**SET EXERCISE:** Reproduce the passage of the greeting card page word for word, starting with "The ten-year-old boy" and going on through "his slow retrieve.".

**DOCUMENT SECTION:**
[Start]
Six New Watercolor Greeting Cards for the Festival

Lurking Bomber

Lurking Bomber

The ten-year-old boy looked bewildered as his uncle tied the red-and-white bomber onto his pale blue monofilament line.  “Why does it go backwards?”  His uncle paused, took one last deep drag before tossing his Lucky Strike, exhaled, and said “Dunno.  Maybe it’s supposed to look like a crawdad.”  The boy just shook his head, held down the button on his Zebco 202, and tossed the plug into the dark pool, just on the edge of the stand of cattails, and began his slow retrieve.

Darting Heddon Zara Spook

Darting Heddon Zara Spook

The sun rose hot that August day, on the final morning of the boy’s first fishing trip with his cousin.  They rowed the dilapidated dinghy to a quiet, shaded cove on Hunnewell Lake and anchored just on the edge of the brightly-colored lily pads.  The Zebco 202 whirred as he tossed his Heddon Zara Spook to the far edge of the floating foliage and the lure landed with a quiet plop, just six inches from the largest pad.  He began his slow retrieve, and his heart pounded as he saw the slow-moving shadow emerge from beneath the pad, closing on his lure.
[End]
**GIVEN ENTRIES:**
[Start]
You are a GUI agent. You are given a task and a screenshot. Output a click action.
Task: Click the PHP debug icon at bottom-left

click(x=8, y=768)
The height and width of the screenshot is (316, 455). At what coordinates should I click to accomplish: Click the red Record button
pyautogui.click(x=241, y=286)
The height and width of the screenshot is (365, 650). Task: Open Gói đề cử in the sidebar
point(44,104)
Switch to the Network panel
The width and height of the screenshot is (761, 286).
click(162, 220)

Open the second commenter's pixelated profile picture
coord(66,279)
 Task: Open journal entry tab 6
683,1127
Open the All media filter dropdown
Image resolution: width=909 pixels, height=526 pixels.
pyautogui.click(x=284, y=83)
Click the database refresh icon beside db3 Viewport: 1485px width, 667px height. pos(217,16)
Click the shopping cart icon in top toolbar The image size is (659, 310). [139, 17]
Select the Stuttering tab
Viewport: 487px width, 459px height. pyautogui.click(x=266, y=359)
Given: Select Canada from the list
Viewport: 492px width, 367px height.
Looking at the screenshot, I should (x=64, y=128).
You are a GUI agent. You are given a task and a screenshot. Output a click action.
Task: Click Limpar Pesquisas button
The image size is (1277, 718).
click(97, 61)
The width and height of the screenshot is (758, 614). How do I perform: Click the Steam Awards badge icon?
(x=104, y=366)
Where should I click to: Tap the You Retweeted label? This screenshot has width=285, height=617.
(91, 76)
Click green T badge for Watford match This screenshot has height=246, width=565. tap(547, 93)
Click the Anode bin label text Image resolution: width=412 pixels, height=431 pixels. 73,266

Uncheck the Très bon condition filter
[End]
**WRITTEN ANSWER:**
The ten-year-old boy looked bewildered as his uncle tied the red-and-white bomber onto his pale blue monofilament line.  “Why does it go backwards?”  His uncle paused, took one last deep drag before tossing his Lucky Strike, exhaled, and said “Dunno.  Maybe it’s supposed to look like a crawdad.”  The boy just shook his head, held down the button on his Zebco 202, and tossed the plug into the dark pool, just on the edge of the stand of cattails, and began his slow retrieve.